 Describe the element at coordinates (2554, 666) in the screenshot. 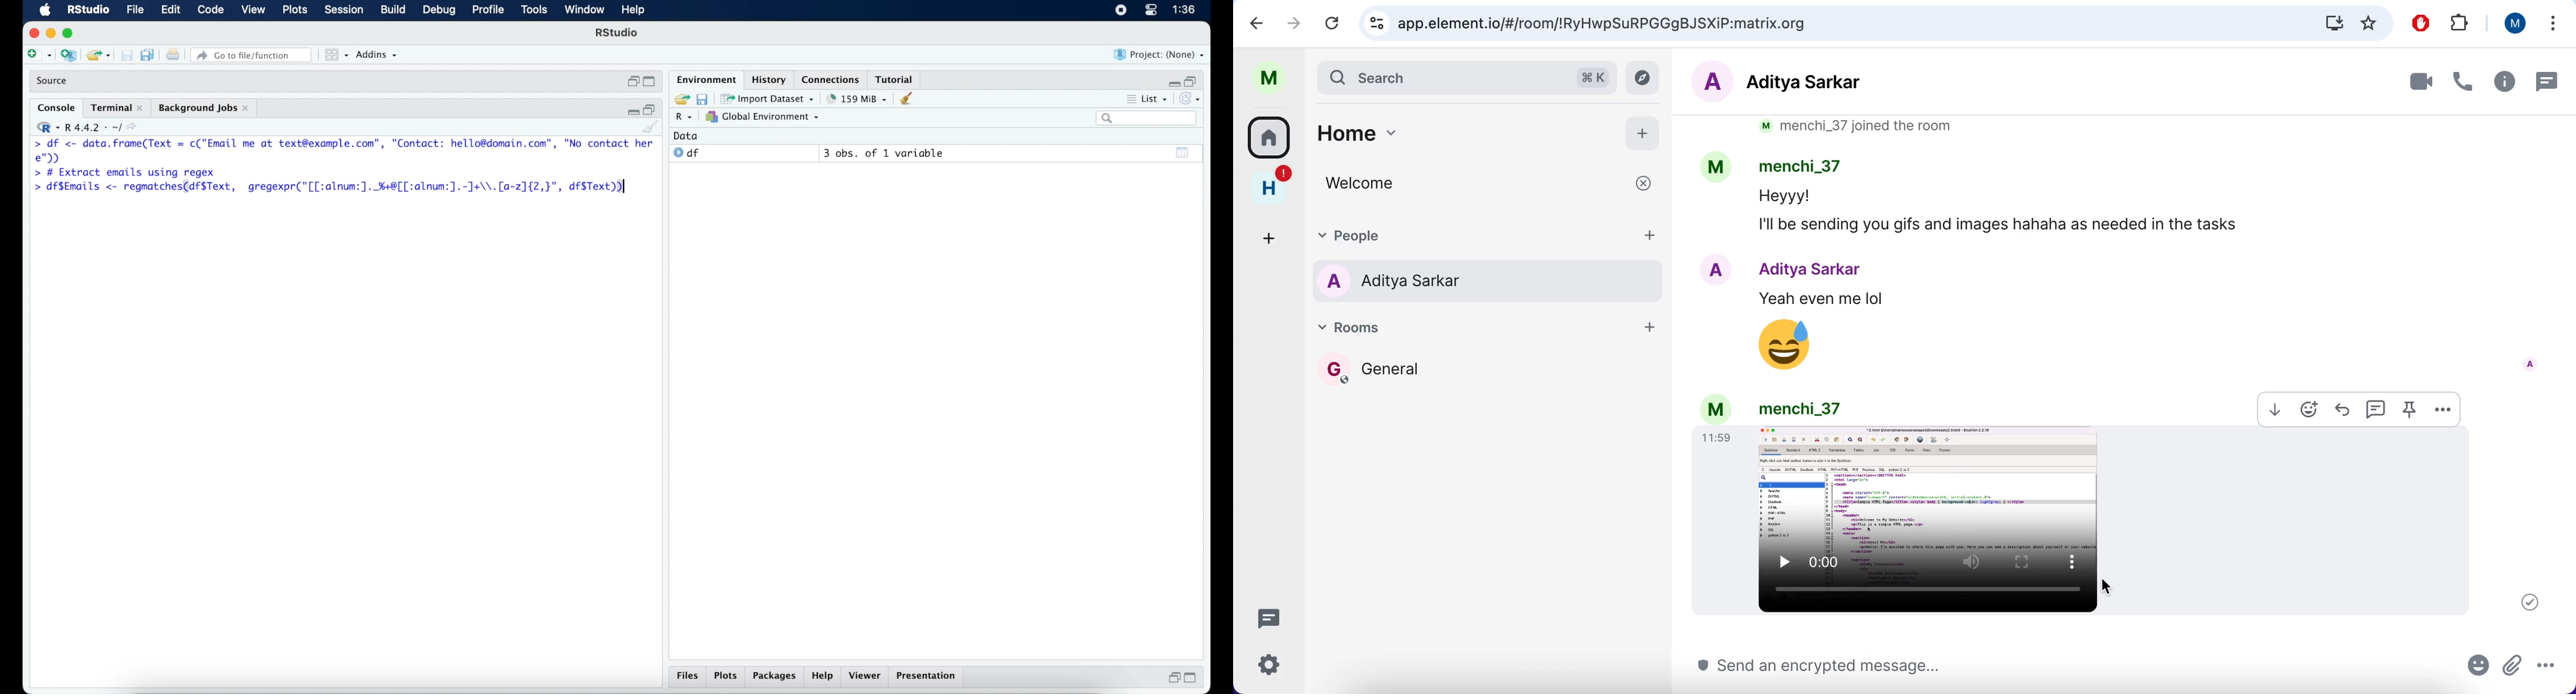

I see `more options` at that location.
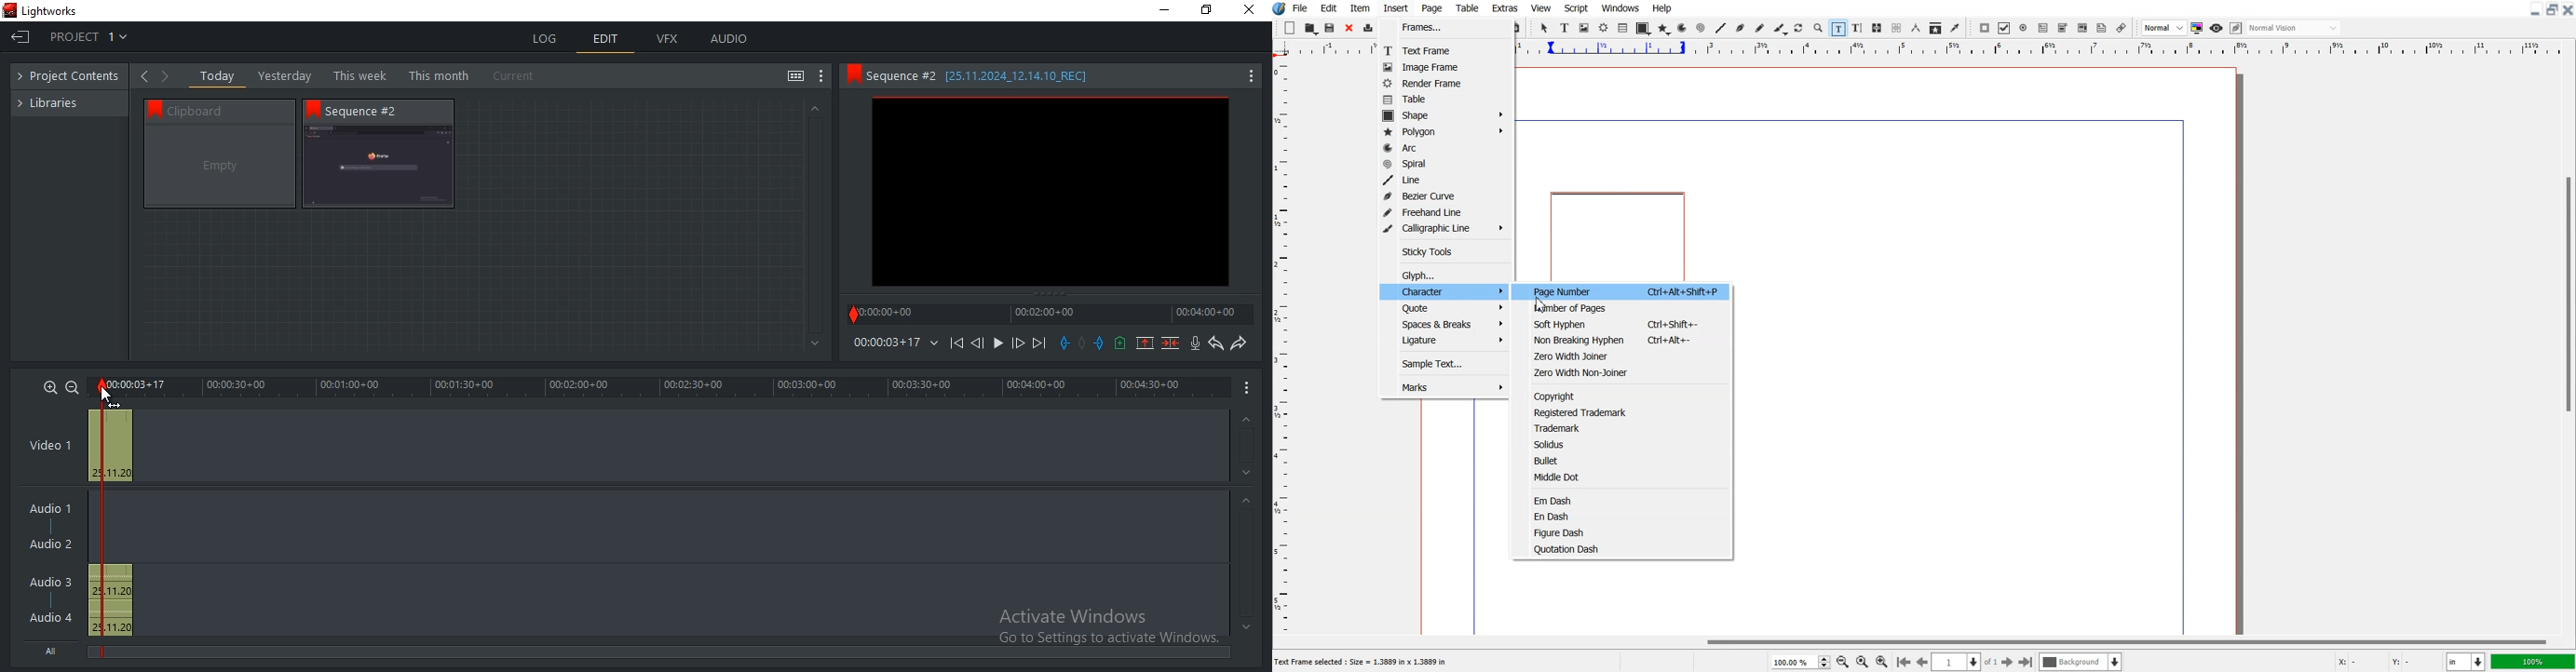 The width and height of the screenshot is (2576, 672). What do you see at coordinates (1443, 195) in the screenshot?
I see `Bezier Curve` at bounding box center [1443, 195].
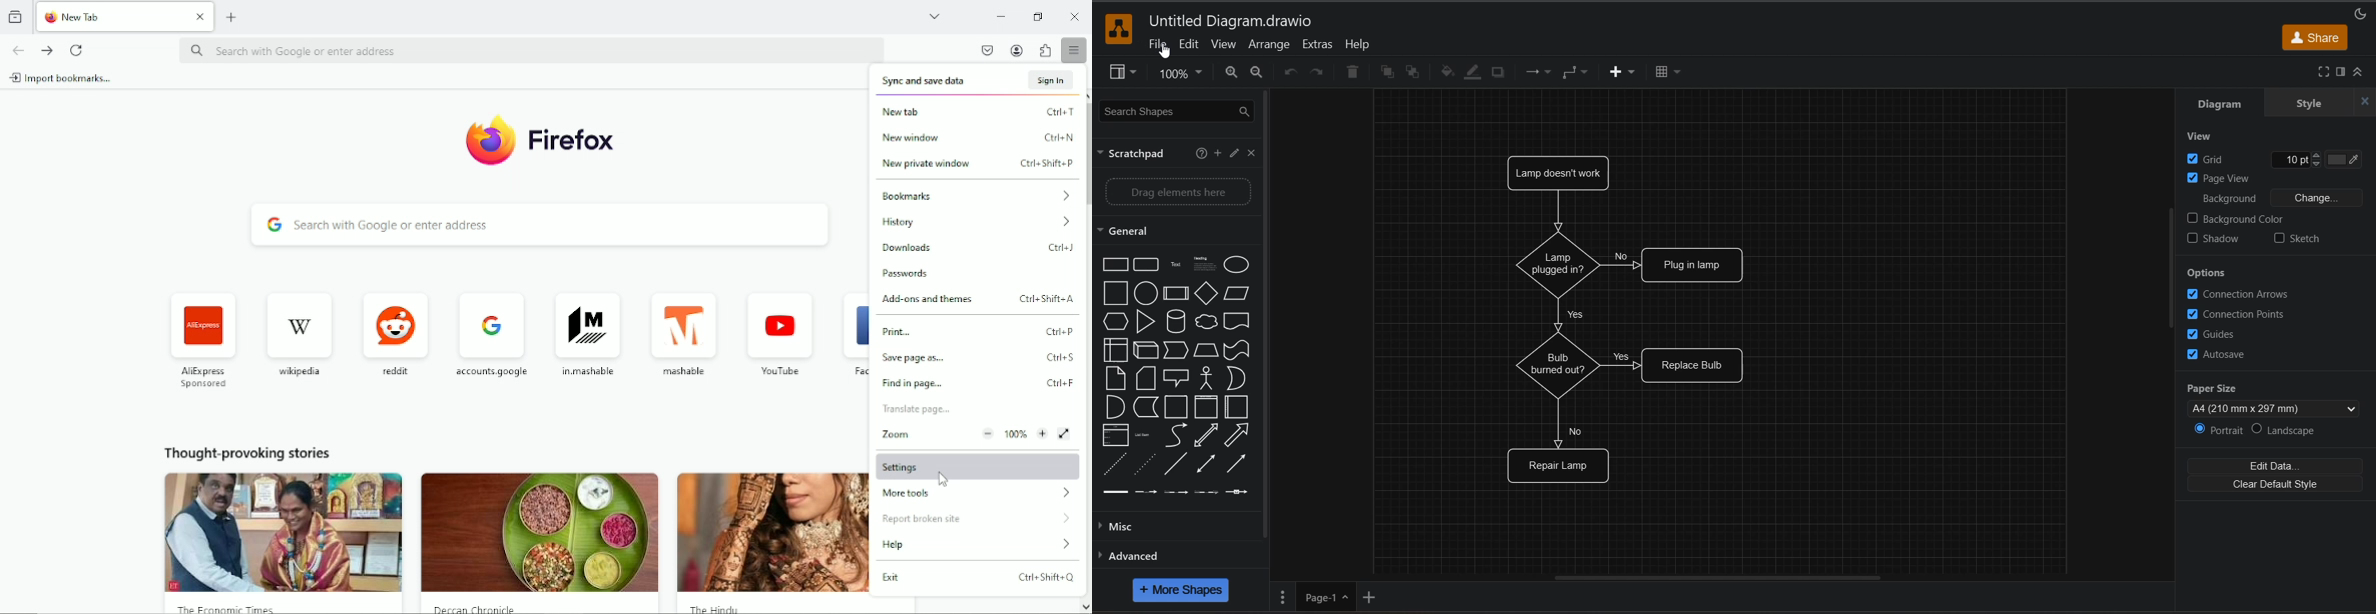 The width and height of the screenshot is (2380, 616). I want to click on import bookmarks, so click(67, 79).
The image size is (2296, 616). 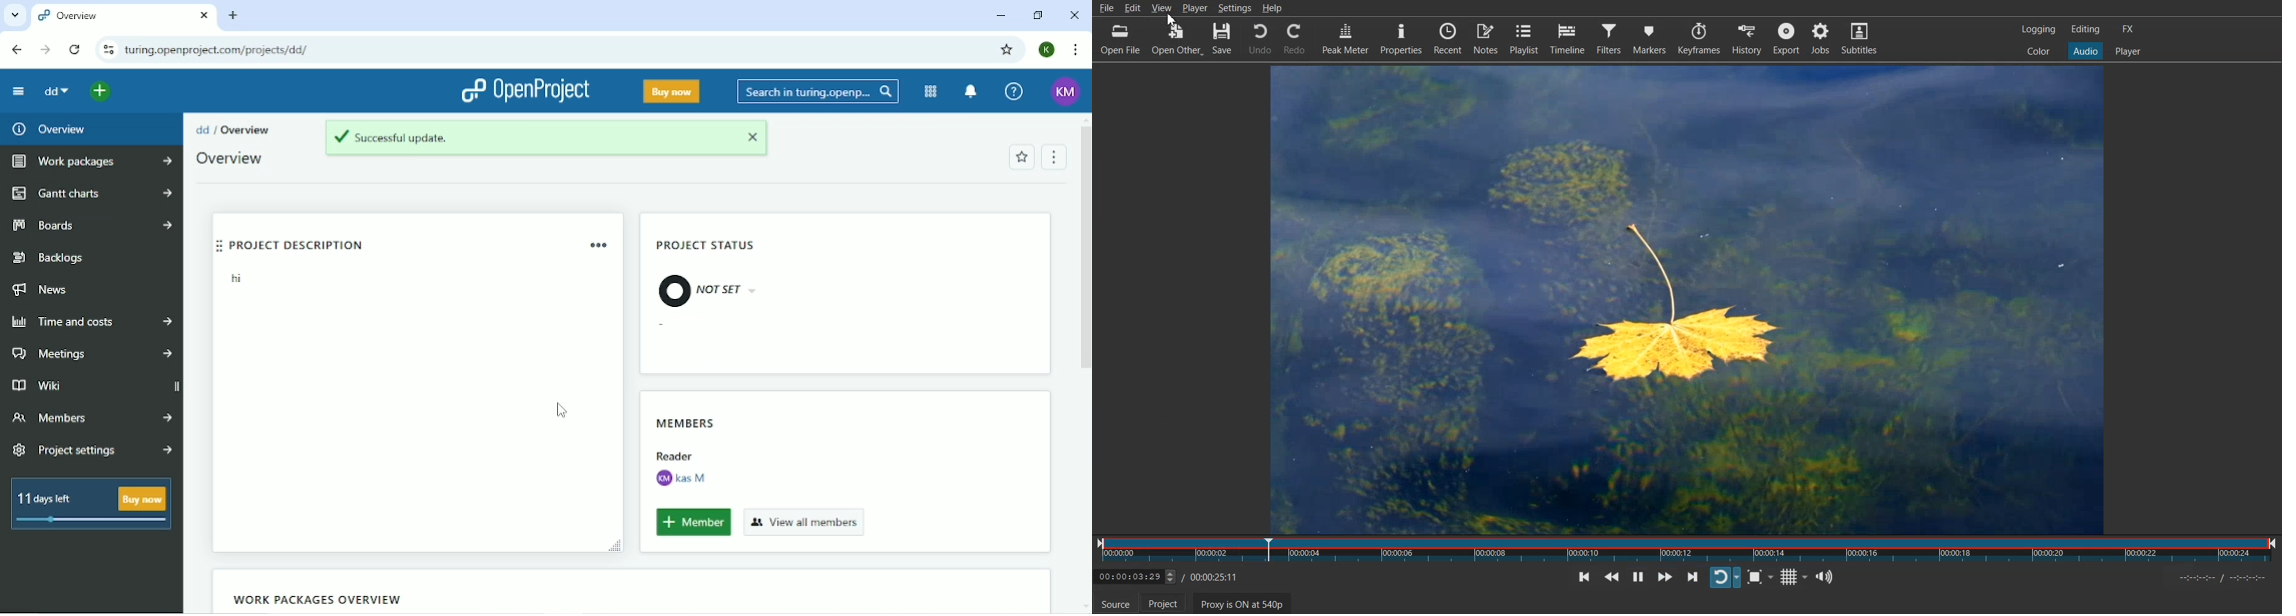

---------------

▸ **Your goal**
Reproduce the material above with "Describe" switched to "Identify" and everything else left unchanged, omitting the pictures.

▸ **Answer below**
 Identify the element at coordinates (2554, 666) in the screenshot. 

I see `more options` at that location.
 The width and height of the screenshot is (2576, 672). What do you see at coordinates (1443, 195) in the screenshot?
I see `Bezier Curve` at bounding box center [1443, 195].
 The width and height of the screenshot is (2380, 616). I want to click on import bookmarks, so click(67, 79).
The image size is (2296, 616). 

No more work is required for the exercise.